** START EXCERPT **

The demands for oil and natural gas are increasing as human society continues to develop. However, conventional oil and gas resources are becoming scarce. As a result, people are now focusing on unconventional resources, such as shale oil and gas, which have shown great potential [1,2,3,4]. Shale reservoirs are extremely dense reservoirs characterized by high heterogeneity, ultralow porosity and permeability [5,6,7], and abundant nanopores [8,9]. Intermolecular interaction forces between the confined fluid and the pore wall in nanoscale space become as important as intermolecular interactions within the confined fluid, and the strong solid–liquid interactions have a significant impact on the adsorption, distribution, mass transfer, and thermodynamic properties of the fluid. These interactions also cause noticeable differences in the physical properties of the fluid in both the bulk phase and nanopores [10,11].

** END EXCERPT **
** START DATA TO USE **

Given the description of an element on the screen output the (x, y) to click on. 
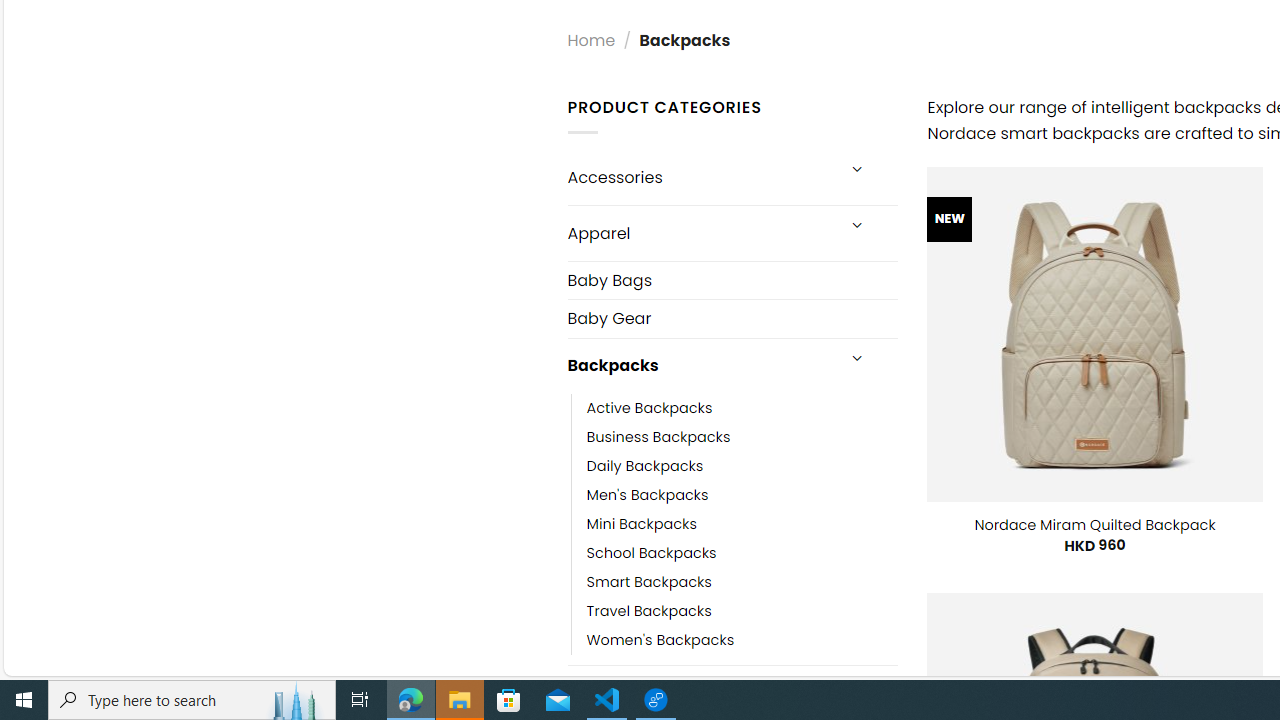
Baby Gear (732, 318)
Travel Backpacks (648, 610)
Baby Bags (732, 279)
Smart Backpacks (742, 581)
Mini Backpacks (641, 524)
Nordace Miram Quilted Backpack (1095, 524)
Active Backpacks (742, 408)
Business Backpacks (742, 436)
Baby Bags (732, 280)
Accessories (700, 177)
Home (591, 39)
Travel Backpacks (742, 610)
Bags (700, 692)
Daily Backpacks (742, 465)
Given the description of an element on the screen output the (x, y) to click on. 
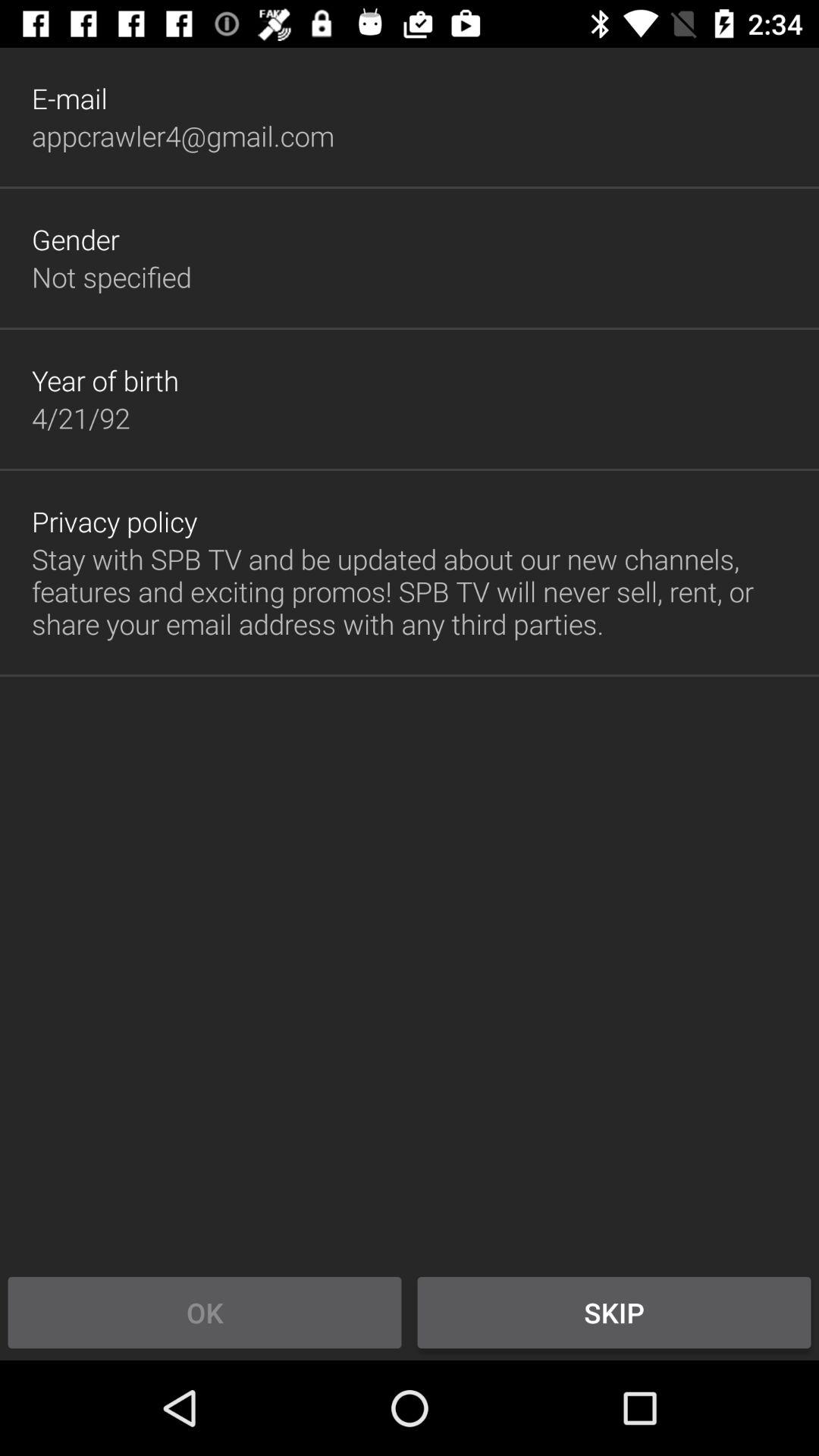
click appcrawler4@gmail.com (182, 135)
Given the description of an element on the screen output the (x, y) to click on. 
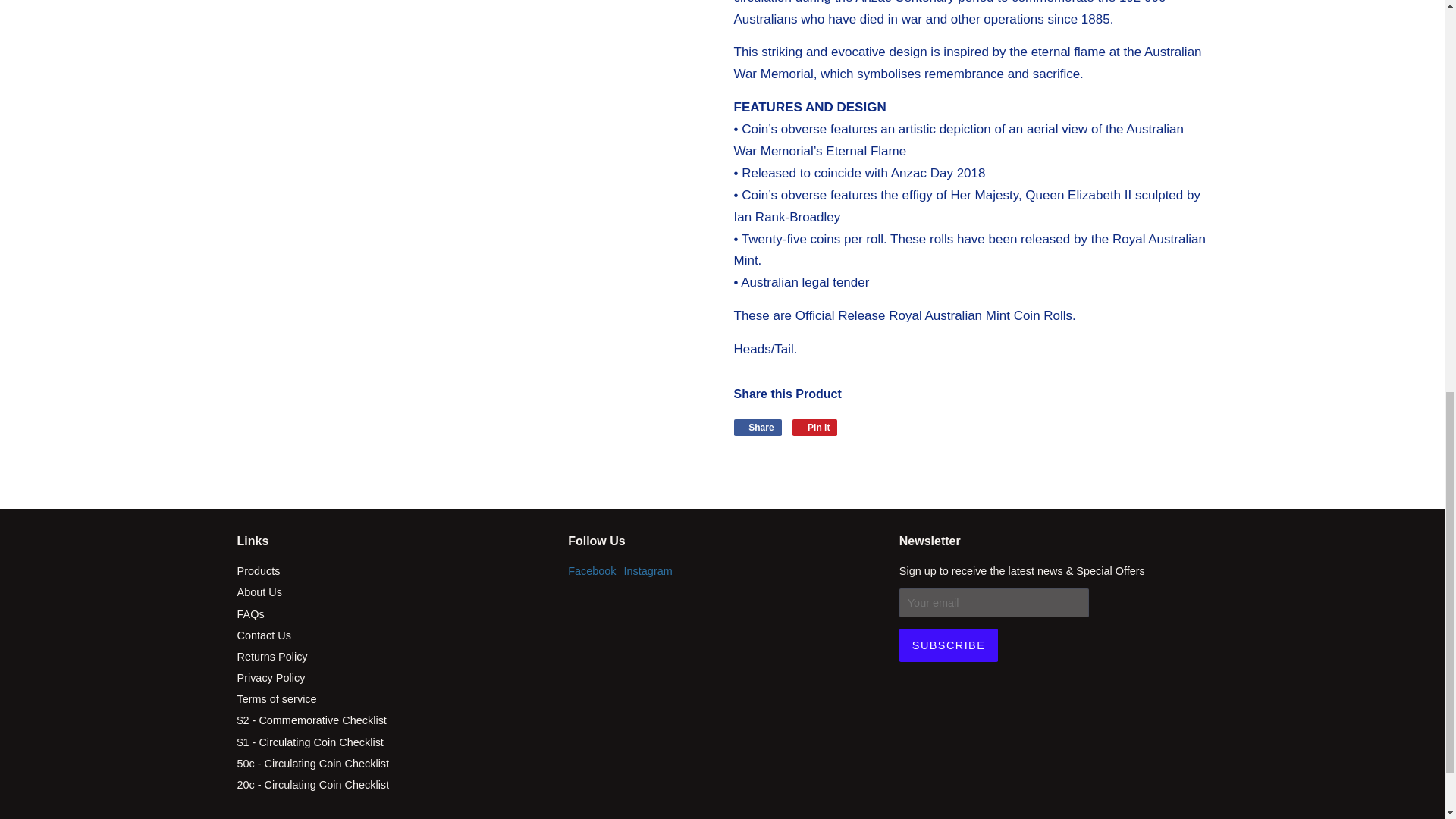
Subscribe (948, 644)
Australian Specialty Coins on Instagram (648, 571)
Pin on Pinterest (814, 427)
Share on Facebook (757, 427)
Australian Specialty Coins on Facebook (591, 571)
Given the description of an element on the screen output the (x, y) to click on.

** END DATA TO USE **

TASKS TO COMPLETE »
1) Decide whether each statement (a), (b), and (c) agrees with the excerpt on shale reservoirs, answering yes or no and quoting the deciding words of the excerpt. (a) Conventional oil and gas resources are becoming scarce. (b) Shale reservoirs have high porosity. (c) In nanoscale space, the forces between the confined fluid and the pore wall matter less than the forces within the fluid.
2) State how many lines of the rows contain the string "Baby", counting case, and give only the number.

ANSWERS TO THE PROBLEMS »
1)
(a) Yes: "conventional oil and gas resources are becoming scarce"
(b) No: "ultralow porosity and permeability"
(c) No: "become as important as intermolecular interactions within the confined fluid"

2) 3